2009-10-27 Thread Hannes Reinecke

Other drives might want to use SCSI command emulation without
going through the SCSI disk abstraction, as this imposes too
many limits on the emulation.

Signed-off-by: Hannes Reinecke 
---
 block.c|   15 ++
 block.h|3 +
 block_int.h|1 +
 hw/scsi-disk.c |  610 ++--
 hw/scsi-disk.h |3 +
 5 files changed, 346 insertions(+), 286 deletions(-)

diff --git a/block.c b/block.c
index 33f3d65..06f92c4 100644
--- a/block.c
+++ b/block.c
@@ -930,6 +930,21 @@ int bdrv_is_sg(BlockDriverState *bs)
 return bs->sg;
 }
 
+void bdrv_set_sg(BlockDriverState *bs, int set)
+{
+bs->sg = set;
+}
+
+int bdrv_get_tcq(BlockDriverState *bs)
+{
+return bs->tcq;
+}
+
+void bdrv_set_tcq(BlockDriverState *bs, int set)
+{
+bs->tcq = set;
+}
+
 int bdrv_enable_write_cache(BlockDriverState *bs)

▶ [Work to do]
**1.** According to the patch summary, how many files does the patch change?
**2.** Name every file that the patch's summary lists as changed.
**3.** Extract the portion of the patch from "Other drives might" up to and including "on the emulation.".
The entries that follow have no connection to the patch.

▶ [Recorded information]

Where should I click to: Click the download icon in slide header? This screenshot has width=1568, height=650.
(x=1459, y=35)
---
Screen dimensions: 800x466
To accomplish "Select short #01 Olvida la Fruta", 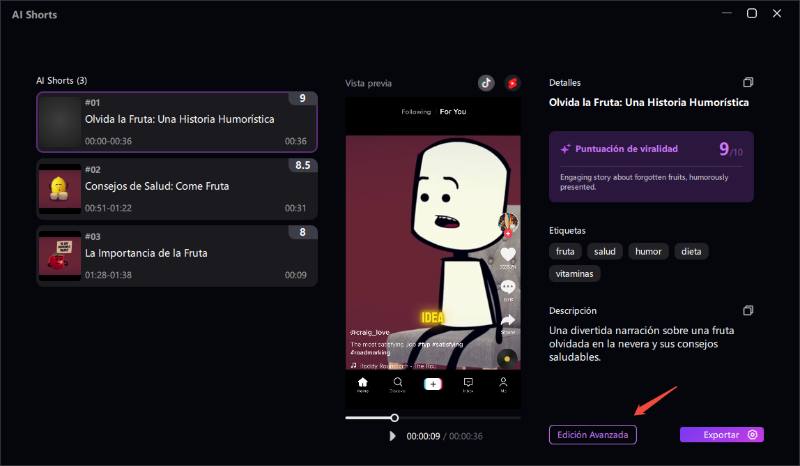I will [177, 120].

▶ [Answers to the exercises]
**1.** Five files.

**2.** block.c, block.h, block_int.h, hw/scsi-disk.c, hw/scsi-disk.h

**3.**
Other drives might want to use SCSI command emulation without
going through the SCSI disk abstraction, as this imposes too
many limits on the emulation.